**DIRECTIVE**
Present the entries below as a numbered list, omitting any blank lines.

**RECORDS FOR THE TASK**
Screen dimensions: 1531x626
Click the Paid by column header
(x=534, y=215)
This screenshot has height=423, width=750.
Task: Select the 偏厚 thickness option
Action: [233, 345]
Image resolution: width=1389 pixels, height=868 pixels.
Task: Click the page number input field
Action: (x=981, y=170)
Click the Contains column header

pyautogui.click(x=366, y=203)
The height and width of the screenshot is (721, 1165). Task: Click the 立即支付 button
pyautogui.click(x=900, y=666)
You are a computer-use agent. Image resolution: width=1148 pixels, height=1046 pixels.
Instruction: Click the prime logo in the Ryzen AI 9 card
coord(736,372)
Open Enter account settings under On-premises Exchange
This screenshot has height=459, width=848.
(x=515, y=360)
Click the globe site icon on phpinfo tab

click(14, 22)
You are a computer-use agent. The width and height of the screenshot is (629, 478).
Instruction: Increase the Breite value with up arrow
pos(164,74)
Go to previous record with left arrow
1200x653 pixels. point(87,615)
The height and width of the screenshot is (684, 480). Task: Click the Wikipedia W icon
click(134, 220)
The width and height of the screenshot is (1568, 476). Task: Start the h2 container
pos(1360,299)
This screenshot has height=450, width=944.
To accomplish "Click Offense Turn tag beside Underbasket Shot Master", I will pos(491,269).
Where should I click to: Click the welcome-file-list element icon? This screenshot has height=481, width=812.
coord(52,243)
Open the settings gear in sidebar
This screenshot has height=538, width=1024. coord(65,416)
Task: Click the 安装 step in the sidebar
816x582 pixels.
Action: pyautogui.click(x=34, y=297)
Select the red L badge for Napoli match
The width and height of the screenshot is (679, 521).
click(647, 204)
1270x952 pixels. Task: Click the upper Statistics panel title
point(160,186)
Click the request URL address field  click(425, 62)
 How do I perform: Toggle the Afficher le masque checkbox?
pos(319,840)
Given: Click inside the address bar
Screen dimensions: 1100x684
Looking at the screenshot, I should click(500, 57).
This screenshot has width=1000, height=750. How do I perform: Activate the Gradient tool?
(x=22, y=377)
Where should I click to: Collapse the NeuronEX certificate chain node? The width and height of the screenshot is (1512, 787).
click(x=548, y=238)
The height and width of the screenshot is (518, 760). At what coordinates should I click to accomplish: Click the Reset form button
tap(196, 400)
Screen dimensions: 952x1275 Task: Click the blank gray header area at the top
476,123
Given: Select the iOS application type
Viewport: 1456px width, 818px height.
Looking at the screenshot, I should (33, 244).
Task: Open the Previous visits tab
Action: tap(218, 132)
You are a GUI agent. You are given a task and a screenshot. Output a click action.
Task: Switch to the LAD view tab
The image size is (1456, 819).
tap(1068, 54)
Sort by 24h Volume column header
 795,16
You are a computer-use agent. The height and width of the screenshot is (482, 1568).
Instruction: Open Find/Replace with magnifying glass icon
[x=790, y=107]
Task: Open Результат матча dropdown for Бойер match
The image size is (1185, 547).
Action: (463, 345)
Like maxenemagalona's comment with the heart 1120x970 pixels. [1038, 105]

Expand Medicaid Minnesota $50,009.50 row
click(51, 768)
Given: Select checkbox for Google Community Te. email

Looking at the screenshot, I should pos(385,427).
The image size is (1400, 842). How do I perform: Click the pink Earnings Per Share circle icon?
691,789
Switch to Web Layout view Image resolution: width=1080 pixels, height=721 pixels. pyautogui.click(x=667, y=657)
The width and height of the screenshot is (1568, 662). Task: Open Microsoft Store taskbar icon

**ANSWER TO THE PROBLEM**
1. Screen dimensions: 1531x626
2. Click the Paid by column header
3. (x=534, y=215)
4. This screenshot has height=423, width=750.
5. Task: Select the 偏厚 thickness option
6. Action: [233, 345]
7. Image resolution: width=1389 pixels, height=868 pixels.
8. Task: Click the page number input field
9. Action: (x=981, y=170)
10. Click the Contains column header
11. pyautogui.click(x=366, y=203)
12. The height and width of the screenshot is (721, 1165). Task: Click the 立即支付 button
13. pyautogui.click(x=900, y=666)
14. You are a computer-use agent. Image resolution: width=1148 pixels, height=1046 pixels.
15. Instruction: Click the prime logo in the Ryzen AI 9 card
16. coord(736,372)
17. Open Enter account settings under On-premises Exchange
18. This screenshot has height=459, width=848.
19. (x=515, y=360)
20. Click the globe site icon on phpinfo tab
21. click(14, 22)
22. You are a computer-use agent. The width and height of the screenshot is (629, 478).
23. Instruction: Increase the Breite value with up arrow
24. pos(164,74)
25. Go to previous record with left arrow
26. 1200x653 pixels. point(87,615)
27. The height and width of the screenshot is (684, 480). Task: Click the Wikipedia W icon
28. click(134, 220)
29. The width and height of the screenshot is (1568, 476). Task: Start the h2 container
30. pos(1360,299)
31. This screenshot has height=450, width=944.
32. To accomplish "Click Offense Turn tag beside Underbasket Shot Master", I will pos(491,269).
33. Where should I click to: Click the welcome-file-list element icon? This screenshot has height=481, width=812.
34. coord(52,243)
35. Open the settings gear in sidebar
36. This screenshot has height=538, width=1024. coord(65,416)
37. Task: Click the 安装 step in the sidebar
38. 816x582 pixels.
39. Action: pyautogui.click(x=34, y=297)
40. Select the red L badge for Napoli match
41. The width and height of the screenshot is (679, 521).
42. click(647, 204)
43. 1270x952 pixels. Task: Click the upper Statistics panel title
44. point(160,186)
45. Click the request URL address field  click(425, 62)
46.  How do I perform: Toggle the Afficher le masque checkbox?
47. pos(319,840)
48. Given: Click inside the address bar
49. Screen dimensions: 1100x684
50. Looking at the screenshot, I should click(500, 57).
51. This screenshot has width=1000, height=750. How do I perform: Activate the Gradient tool?
52. (x=22, y=377)
53. Where should I click to: Collapse the NeuronEX certificate chain node? The width and height of the screenshot is (1512, 787).
54. click(x=548, y=238)
55. The height and width of the screenshot is (518, 760). At what coordinates should I click to accomplish: Click the Reset form button
56. tap(196, 400)
57. Screen dimensions: 952x1275 Task: Click the blank gray header area at the top
58. 476,123
59. Given: Select the iOS application type
60. Viewport: 1456px width, 818px height.
61. Looking at the screenshot, I should (33, 244).
62. Task: Open the Previous visits tab
63. Action: tap(218, 132)
64. You are a GUI agent. You are given a task and a screenshot. Output a click action.
65. Task: Switch to the LAD view tab
66. The image size is (1456, 819).
67. tap(1068, 54)
68. Sort by 24h Volume column header
69.  795,16
70. You are a computer-use agent. The height and width of the screenshot is (482, 1568).
71. Instruction: Open Find/Replace with magnifying glass icon
72. [x=790, y=107]
73. Task: Open Результат матча dropdown for Бойер match
74. The image size is (1185, 547).
75. Action: (463, 345)
76. Like maxenemagalona's comment with the heart 1120x970 pixels. [1038, 105]
77. Expand Medicaid Minnesota $50,009.50 row
78. click(51, 768)
79. Given: Select checkbox for Google Community Te. email
80. Looking at the screenshot, I should pos(385,427).
81. The image size is (1400, 842). How do I perform: Click the pink Earnings Per Share circle icon?
82. 691,789
83. Switch to Web Layout view Image resolution: width=1080 pixels, height=721 pixels. pyautogui.click(x=667, y=657)
84. The width and height of the screenshot is (1568, 662). Task: Open Microsoft Store taskbar icon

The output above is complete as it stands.